Após quase 20 anos da EC 19/98, o qual alterou o § 1º do artigo 173 da Constituição Federal, em junho de 2016 foi publicado o Estatuto Jurídico das Empresas Estatais pela Lei 13.303. A lei traz extensas considerações sobre dois pontos principais: regime societário e licitações e contratos administrativos. Para dirimir as discussões da comunidade jurídica sobre o tema, o caput do artigo 1º não deixou dúvidas quanto à abrangência da norma: ela se aplica a todas as empresas públicas e sociedades de economia mista da federação, exploradoras de atividade econômica ou prestadoras de serviço público.

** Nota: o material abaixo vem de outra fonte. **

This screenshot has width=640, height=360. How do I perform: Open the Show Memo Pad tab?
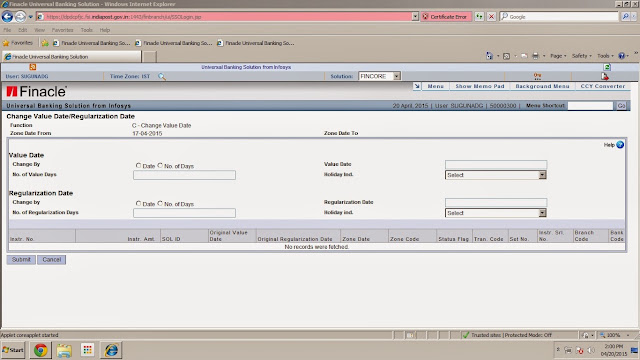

O debate diz respeito a qual regime jurídico as empresas estatais estariam, até então, submetidas: de direito público (dever de licitar, regime de bens e outros) ou de direito privado, estando sujeitas ao regime concorrencial das empresas privadas. O Supremo Tribunal Federal, em decisões paradigmáticas sobre o tema, firmou entendimento no sentido de que apenas aquelas prestadoras de serviços públicos em regime de reserva de mercado estariam sujeitas ao regime próprio de Direito Administrativo, enquanto que as exploradoras de atividade econômica estariam sujeitas às regras de mercado.

A lei em tela, ainda eu seu período de vacância, foi recentemente objeto de ação direta de inconstitucionalidade (ADI) e está sob relatoria do ministro Ricardo Lewandowski. Além das alegações quanto à inconstitucionalidade formal (vício no processo legislativo), sustentam que a lei apresenta abrangência excessiva, alcançando a totalidade das empresas estatais, quando o artigo 173, §1º prevê o estabelecimento do estatuto jurídico apenas às que explorem atividade econômica de produção ou comercialização de bens ou prestação de serviços, como uma das inconstitucionalidades materiais da lei.

O Ministro Relator negou a concessão da medida cautelar, devendo agora analisar o pedido de reconsideração feito pelos autores. A decisão do STF sobre a constitucionalidade da lei é decisiva não só para as empresas estatais em si, mas também para aqueles que com elas possuem relações jurídicas.